### Document extract:
▶

STAMPING BUTTERFLIES

by Jon Courtenay Grimwood

Pub Date: Sept. 5th, 2006
ISBN: 0-553-38377-9
Publisher: Spectra/Bantam

Alternate-realities puzzler that first appeared in the U.K. in 2004, from the author of Pashazade (2005).

Grimwood’s dense, enigmatic, almost quantum-entangled tale opens in Paris, where a tramp in a tweed coat reads that U.S. President Gene Newman intends to visit Marrakech, and resolves to assassinate him. The attempt fails—not by much—and the tramp, captured by U.S. anti-terrorist forces, becomes Prisoner Zero, the sole inmate in a prison on a desert flyspeck in the Mediterranean Sea. Various bigwigs arrive to interrogate him, but Prisoner Zero—he talks in his mind to something he calls the “darkness”—smears his cage with feces, upon which he inscribes astonishing and revolutionary mathematical equations dealing with zero-point energy. Meanwhile, in alternating, almost obsessively detailed chapters, young mixed-race boy Moz, who becomes infected with a brain-enhancing parasite, and his friend Malika struggle to survive in the pitiless streets of 1969 Marrakech, where Moz becomes friendly with rock-star and mathematician Jake Razor, upon whom he is instructed to spy by the Moroccan police. In a third strand 5,000 years into the future, a wrecked Chinese starship’s last survivor is revivified by an alien intelligence out by a Dyson sphere; the upshot is a new Chinese empire spanning 2023 worlds and hundreds of billions of people. Its 53rd emperor, Zaq, loathes his circumstances—he dreams of Prisoner Zero and believes that all the people that inhabit his vast palace—eunuchs, functionaries, concubines, generals—are mere projections of the Library, and he suspects that his sponsor, the “darkness,” also known as the Library, made a fundamental error when it encountered his remote ancestor.

Brilliantly imaginative, moving with the crystalline precision of a Swiss watch, Grimwood’s demanding accomplishment should be avoided by those who think the author should do all the work.

◀

### Data to examine:
▶

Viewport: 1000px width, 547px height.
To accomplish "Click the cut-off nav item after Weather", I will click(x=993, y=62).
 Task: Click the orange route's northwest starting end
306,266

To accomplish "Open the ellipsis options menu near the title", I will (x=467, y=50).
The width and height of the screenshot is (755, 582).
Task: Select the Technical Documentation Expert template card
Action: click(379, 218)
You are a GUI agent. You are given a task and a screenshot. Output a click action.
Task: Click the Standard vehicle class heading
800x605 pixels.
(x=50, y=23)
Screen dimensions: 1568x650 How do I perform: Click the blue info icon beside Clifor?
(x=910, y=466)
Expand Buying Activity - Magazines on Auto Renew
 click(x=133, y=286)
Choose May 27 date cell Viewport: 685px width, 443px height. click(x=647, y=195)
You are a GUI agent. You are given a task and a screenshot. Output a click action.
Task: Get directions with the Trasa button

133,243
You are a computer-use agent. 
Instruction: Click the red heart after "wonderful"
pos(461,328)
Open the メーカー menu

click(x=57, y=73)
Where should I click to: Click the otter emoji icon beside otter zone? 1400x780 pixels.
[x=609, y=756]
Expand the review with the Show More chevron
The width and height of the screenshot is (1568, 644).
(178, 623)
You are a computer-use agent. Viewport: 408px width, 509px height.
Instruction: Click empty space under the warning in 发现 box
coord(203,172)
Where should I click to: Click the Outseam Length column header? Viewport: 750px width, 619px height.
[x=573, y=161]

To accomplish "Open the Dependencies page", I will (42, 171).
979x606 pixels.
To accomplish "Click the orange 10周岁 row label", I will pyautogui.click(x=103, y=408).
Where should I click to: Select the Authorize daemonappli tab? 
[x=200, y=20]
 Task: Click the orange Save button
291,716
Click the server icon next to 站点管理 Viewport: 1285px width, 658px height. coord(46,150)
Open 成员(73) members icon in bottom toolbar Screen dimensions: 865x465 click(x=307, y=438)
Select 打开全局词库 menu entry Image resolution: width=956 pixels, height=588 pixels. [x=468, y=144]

◀

### What to work on:
Repeat word for word the part of the book review starting at "STAMPING BUTTERFLIES" and ending at "of Pashazade (2005).".

### Written solution:
STAMPING BUTTERFLIES

by Jon Courtenay Grimwood

Pub Date: Sept. 5th, 2006
ISBN: 0-553-38377-9
Publisher: Spectra/Bantam

Alternate-realities puzzler that first appeared in the U.K. in 2004, from the author of Pashazade (2005).